Das bleibt noch ein paar Jahre angesagt, aber die Szene wandert weiter. Das ist normal, das war immer so.

Wo wandert sie hin?

Die Sonnenstraße hat sich super entwickelt. Weiter geht es jetzt ins Westend. Das hat Potential. Da können gute, schräge Typen für einen niedrigeren Preis noch eine Bar aufmachen. Oder in die Au. Auch dort werden aber ähnliche Probleme wie im Glockenbach-Viertel entstehen.

Welche Probleme?

Die Anwohner werden sich gestört fühlen, weil es jahrzehntelang so still war. Obendrein gibt es kaum Parkplätze. Extrem im Kommen ist übrigens auch das Bahnhofsviertel.

Das Bahnhofsviertel als nächstes Trend-Viertel?

Ja! Hier herrscht ein toller Kontrast. Es ist nicht so runtergekommen wie in anderen Städten. Kein Rotlicht, aber schon immer ein bisschen Amüsiermeile. Neben der schrecklichsten Döner-Bude macht eine coole Bar auf. Es gibt das Café Kosmos, das Salt, unser Postpalast wird sehr gut angenommen. Und es ist noch halbwegs günstig – so können neue Sachen entstehen.

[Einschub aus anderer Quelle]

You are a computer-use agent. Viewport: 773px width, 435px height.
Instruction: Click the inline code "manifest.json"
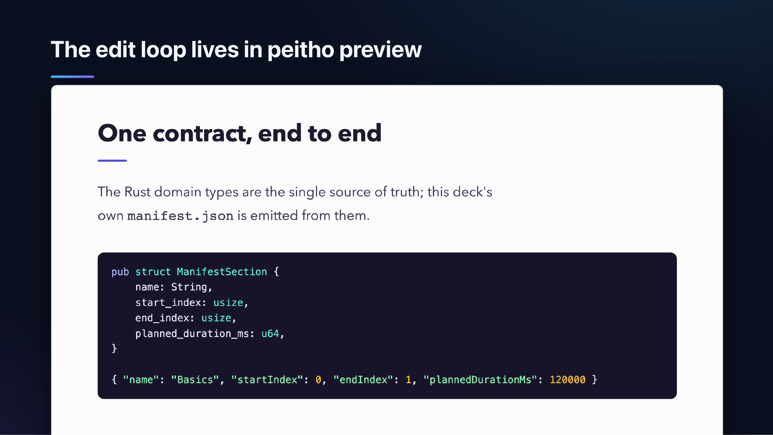(180, 216)
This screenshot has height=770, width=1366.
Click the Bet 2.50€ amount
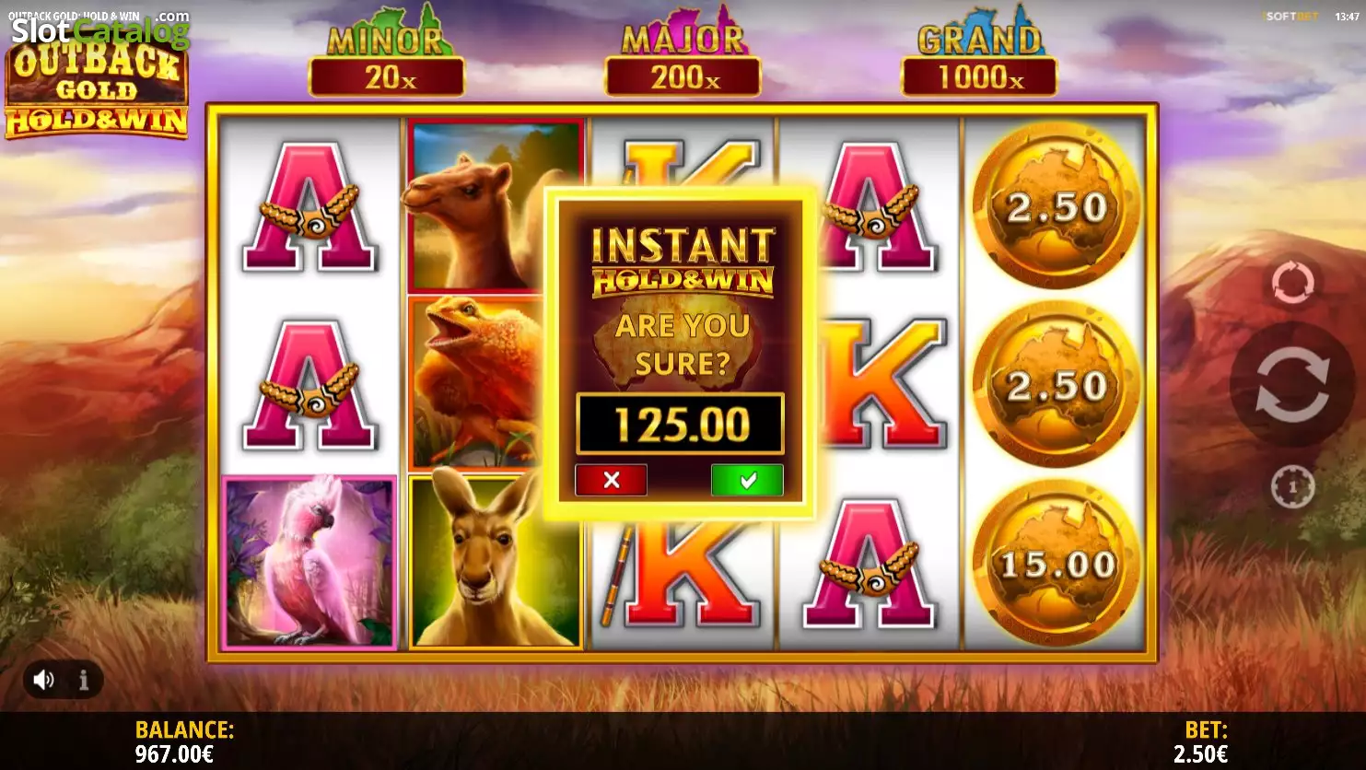point(1200,754)
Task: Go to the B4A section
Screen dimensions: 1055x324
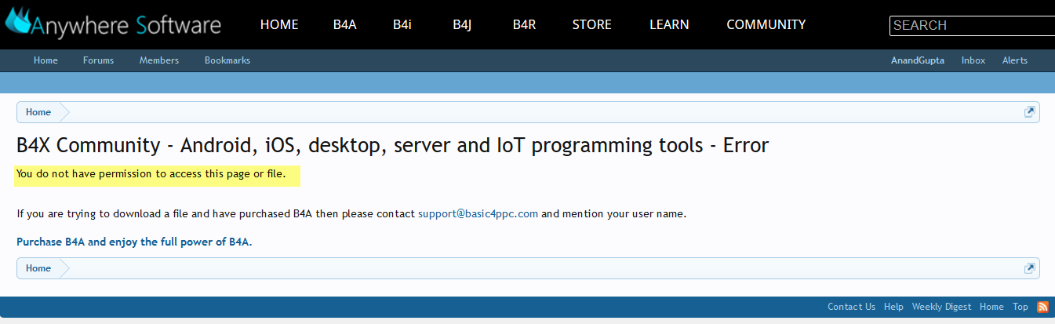Action: tap(344, 24)
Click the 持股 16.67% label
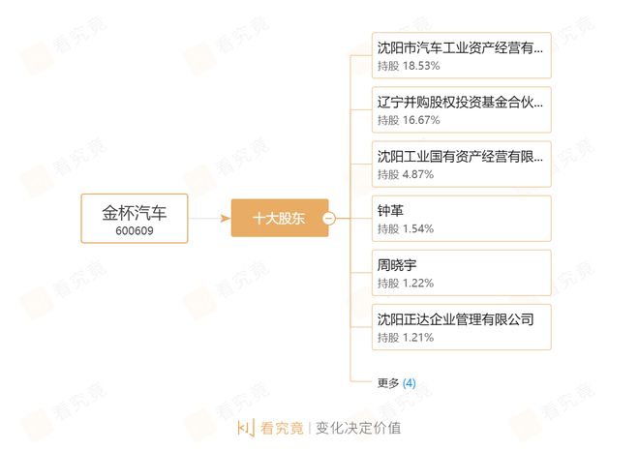Image resolution: width=639 pixels, height=451 pixels. [x=409, y=120]
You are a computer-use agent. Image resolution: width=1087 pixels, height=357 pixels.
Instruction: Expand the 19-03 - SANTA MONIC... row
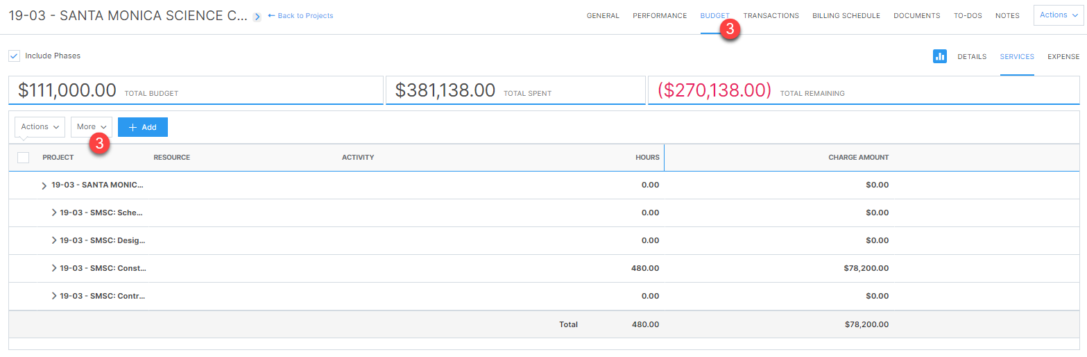click(x=44, y=185)
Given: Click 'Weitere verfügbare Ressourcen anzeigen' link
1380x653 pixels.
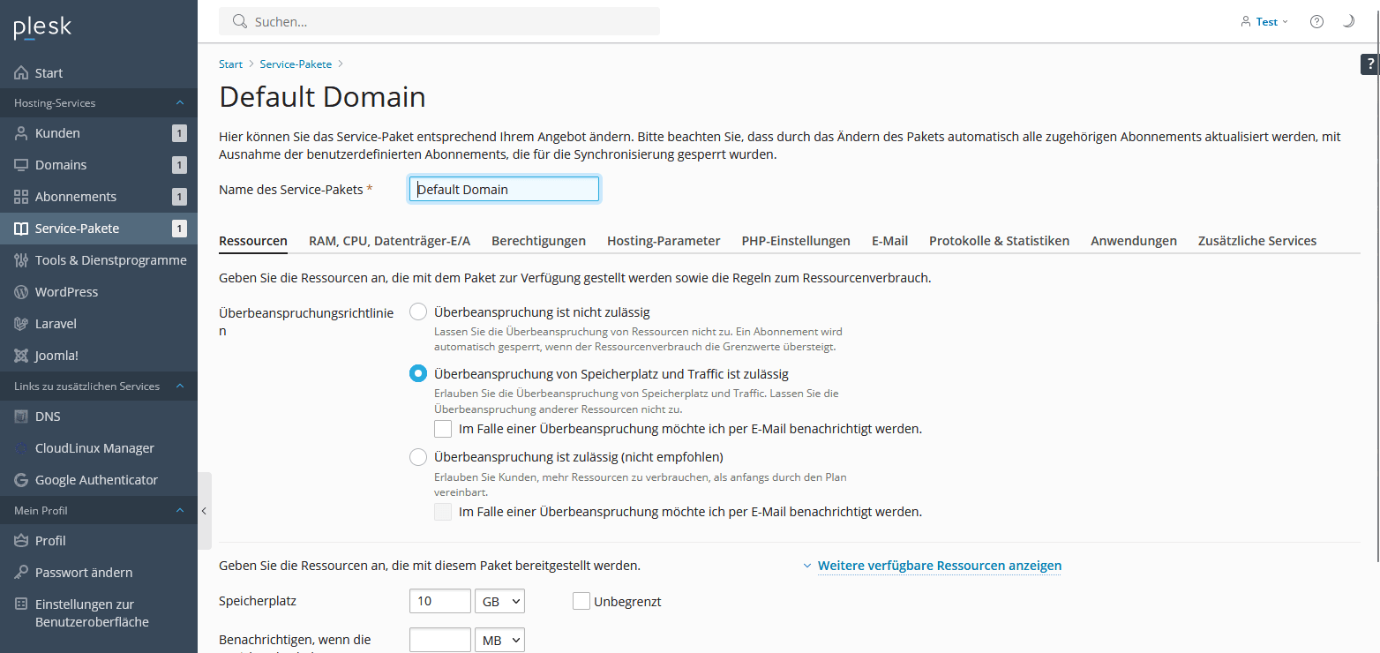Looking at the screenshot, I should click(939, 566).
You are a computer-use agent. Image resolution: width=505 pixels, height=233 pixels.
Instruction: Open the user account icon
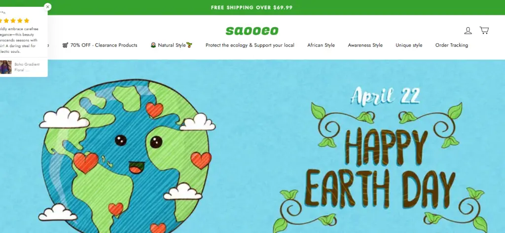coord(468,31)
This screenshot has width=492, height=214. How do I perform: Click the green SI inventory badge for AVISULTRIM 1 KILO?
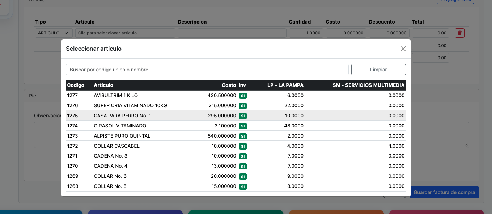(x=243, y=96)
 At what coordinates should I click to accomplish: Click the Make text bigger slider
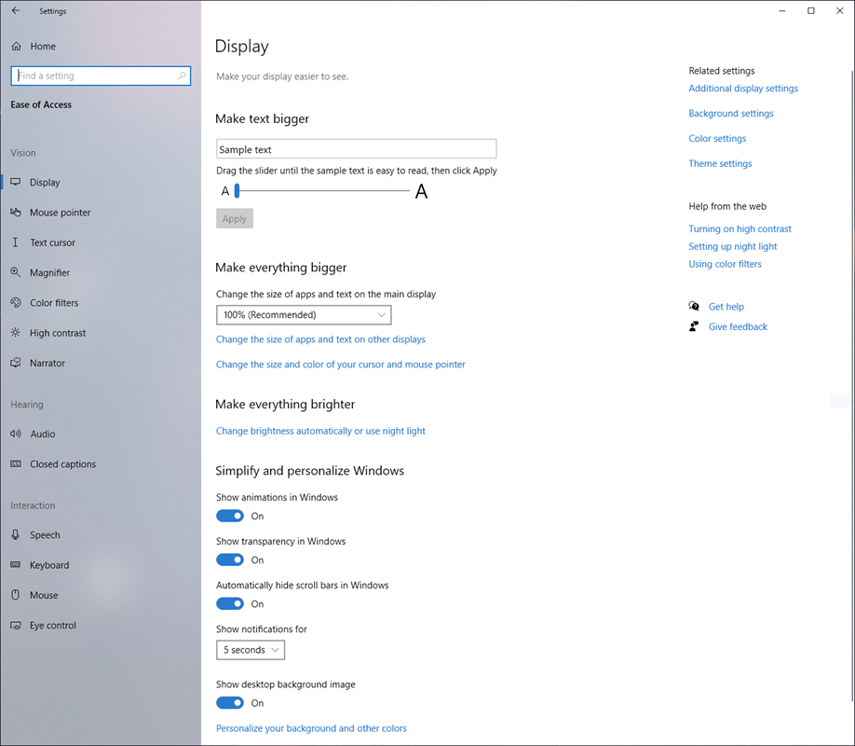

Gibt es ein Trend-Viertel-Rezept?

Sicher hängt es von den Preisen ab. Viel entscheidender sind aber echte Typen, Persönlichkeiten. Solche, die auch ein anderes, schräges Publikum ins Glockenbachviertel gelockt haben. Leute, die nicht unbedingt viel Geld haben, aber sich anders anziehen, gut drauf sind und sich Mühe mit ihren Lokalen geben. Das war auch das Schwabing-Problem.

Ist Schwabing so tot, wie alle sagen?

Schwabing ist wirklich tot. Da gibt es auch nichts schön zu reden. Ich glaube auch nicht, dass es ein Comeback erleben wird.

Woran liegt’s?

In Schwabing war es früher toll, jetzt sind hier nur noch Kommerz-Buden. Es ist uncool, proletig geworden. Die Gastronomen geben sich keine Mühe. Schwabing ist wie Ballermann light. Nur, wer Ballermann-Stimmung erleben möchte, kriegt diese nicht mit – weil zu wenig Leute da sind.

Wo gehen Sie selbst am liebsten weg?

Wenn ich mal Zeit habe, dann ziehe ich mit meiner Frau schon durchs Glockenbachviertel. Da ist immer was los – und es ist immer lustig.